#### EXERCISE DESCRIPTION
Would you reproduce exactly, and only, the lines starting at the one with "Image resolution: width=1162" and ending at the last line of the data, with both included? Leave the pictures out.

───── INPUT FOR THIS TASK

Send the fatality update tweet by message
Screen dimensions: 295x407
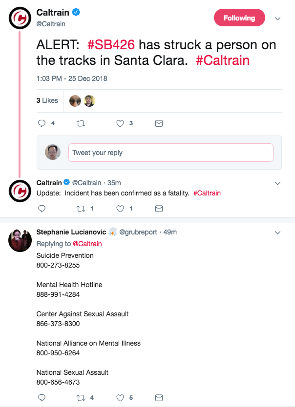tap(159, 209)
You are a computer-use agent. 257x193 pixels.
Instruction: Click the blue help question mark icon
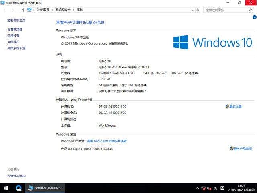pyautogui.click(x=253, y=18)
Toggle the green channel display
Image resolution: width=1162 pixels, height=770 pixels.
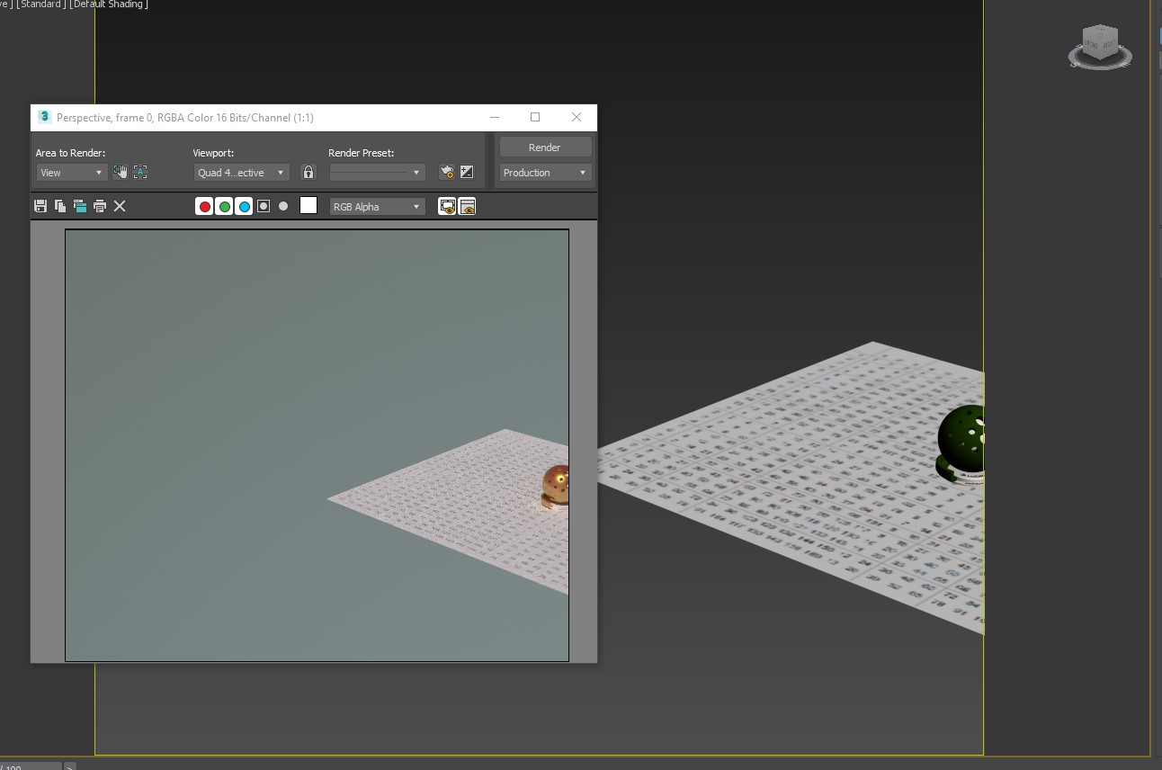click(x=225, y=206)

──────────

#### TASK ANSWER
Image resolution: width=1162 pixels, height=770 pixels.
click(x=225, y=206)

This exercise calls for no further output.